Who Are The Real Third Force? By Habib Oladapo

As the dust raised by the 2019 Nigerian election settles and the frenzy over the results reach a denouement, the speed train is set to move away from the memories of another quadrennial interference and we get back to what is left of our respective lives, some thoughts from the backlash still ravage my mind.

Before the election season came around, Nigerians cried bitterly about our travails under this administration. We wailed that Nigeria had become the ‘poverty capital’ of the globe. We said we wanted a diversion from the norm – a pulling down of the old structure and set-up of something disruptive and upwardly mobile.

Few individuals bet on the sound of these pains; they set sail on the currents of our voice. These individuals are successful people in their own rights and have been able to break away from the streak of poverty we have all found ourselves in.

They are vanguards of several struggles, reformists brimming with ideas of what the country’s set-up should look like. Some of them are known outliers of the norm in the industries they work in. They are nationalist in their thinking, embracing the idea of a unified country that works; these individuals decided to breakdown the defences and vie for the Presidency, albeit the huge doubt on the genuineness of some of these aspirations.

Well, I didn’t expect every Nigerian to welcome them, but I thought for the younger population whose future is at risk, they know and will act better.

The young people are at the behemoth of Nigeria’s terrible development indices: we are the country with the most out-of-school children; we are forced to waste years in school due to ASUU strikes, even when we finally leave school we are confronted with unemployment. We are the ones whose future is at stake. Some of us have put in more into ourselves than people of our age in developed climes. Still, there is a wide contrast in our standard of living.

By virtue of the anger in the system, I expected Nigerian youth to at least support the new candidates. Even if they will not win, it would have been a very big statement against the system if we queued behind them.

Sadly, we are the ones who were predicting their failure, loudly commenting on how their ideas were not well thought out, how they were not campaigning enough and how they did not align perfectly with the status quo or with some powerful individuals.

Well, Fail they did. Apart from the two leading parties, all the other 71 political parties could only muster 3% of the total votes; the result was even worse for the frontline candidates who had come forward with pedigree and fresh views of how Nigeria should be governed. I feel this is opprobrium for the candidates; they were expressly embarrassed by the same people who they were fighting for.

According to INEC, 51.1% of the voters are 35 and below and 22% are students. The age bracket of the two leading candidates represents just 4% of the voting population. How will these people build a desired future for us? If any of the young candidates have up to a million votes, it would have sent jitters down the spine of the power brokers, it would send a message that the people are choking from their strangle and the narrative could change in the nearest future.

For one reason or the other, we decided to either not vote or vote the same people that have held us in perpetual hostage. We still loudly articulated to go to the next level of the hardships that have enveloped us as a nation.

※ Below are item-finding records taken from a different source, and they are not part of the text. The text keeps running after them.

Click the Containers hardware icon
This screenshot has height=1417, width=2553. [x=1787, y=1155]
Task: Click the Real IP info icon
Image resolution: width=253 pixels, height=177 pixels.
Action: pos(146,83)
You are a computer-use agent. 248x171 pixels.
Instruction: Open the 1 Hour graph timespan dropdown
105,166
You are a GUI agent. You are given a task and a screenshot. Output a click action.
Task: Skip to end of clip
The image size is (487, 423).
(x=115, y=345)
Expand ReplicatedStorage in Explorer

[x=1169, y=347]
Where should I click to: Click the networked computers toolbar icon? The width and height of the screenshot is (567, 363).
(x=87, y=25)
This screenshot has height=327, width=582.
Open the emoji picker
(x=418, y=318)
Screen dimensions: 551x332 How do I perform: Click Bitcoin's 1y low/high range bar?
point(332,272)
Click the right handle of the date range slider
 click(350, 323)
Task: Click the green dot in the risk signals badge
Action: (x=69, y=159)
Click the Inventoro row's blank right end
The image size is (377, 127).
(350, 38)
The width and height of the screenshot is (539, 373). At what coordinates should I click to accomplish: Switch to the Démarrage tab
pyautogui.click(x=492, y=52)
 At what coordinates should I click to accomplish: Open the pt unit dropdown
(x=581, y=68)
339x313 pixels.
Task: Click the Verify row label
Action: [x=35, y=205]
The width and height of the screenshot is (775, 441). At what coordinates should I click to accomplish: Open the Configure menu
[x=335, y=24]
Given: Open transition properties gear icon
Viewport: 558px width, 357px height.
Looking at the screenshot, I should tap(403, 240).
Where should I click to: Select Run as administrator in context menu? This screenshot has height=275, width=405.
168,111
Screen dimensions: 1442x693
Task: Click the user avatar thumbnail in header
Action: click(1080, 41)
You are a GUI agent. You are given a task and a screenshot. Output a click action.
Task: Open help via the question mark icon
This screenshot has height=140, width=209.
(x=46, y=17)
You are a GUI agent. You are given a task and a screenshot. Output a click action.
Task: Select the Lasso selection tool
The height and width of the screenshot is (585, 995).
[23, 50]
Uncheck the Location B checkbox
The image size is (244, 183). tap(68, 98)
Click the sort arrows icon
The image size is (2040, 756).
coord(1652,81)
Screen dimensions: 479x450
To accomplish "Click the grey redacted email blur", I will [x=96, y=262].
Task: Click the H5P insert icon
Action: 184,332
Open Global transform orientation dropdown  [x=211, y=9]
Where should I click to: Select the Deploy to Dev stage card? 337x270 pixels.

Our silence after so much ranting means several things; that we are comfortable with the status quo; we are not ready for a better Nigeria championed by young people; we are still stuck in the abyss we have found ourselves; that all our hues and cries are not genuine or not serious enough for us to make a strong decision.

According to Malcolm X, nobody can give you freedom, nobody can give you equality or justice or anything. If you are a man, you take it. We made the battle between two evils and decided to shun the alternatives.

I thought we would have realized that these two are our main opposition and it’s time we recognized our power as the real third force and take a step towards the desired change. I guess I thought wrong.

The country is not moving forward due to poor ideas and poor implementation of the few that are brilliant. Our debt profile is getting higher. The population is expected to increase by 137 million in 2040 and there is no clear-cut policy or plan for this; there is none to even cater to the already saturated economy. The indices are glaring; we are moving at a snail pace towards development and even smaller countries are leaving us behind.

When the onslaught comes and our economic woes bite harder, we should all remember we had a chance to do something about it and for whatever reasons we all failed to. We left the vessels to set us sailing becalmed.

But then, when the cycle returns in four years, we will know better and hopefully act better.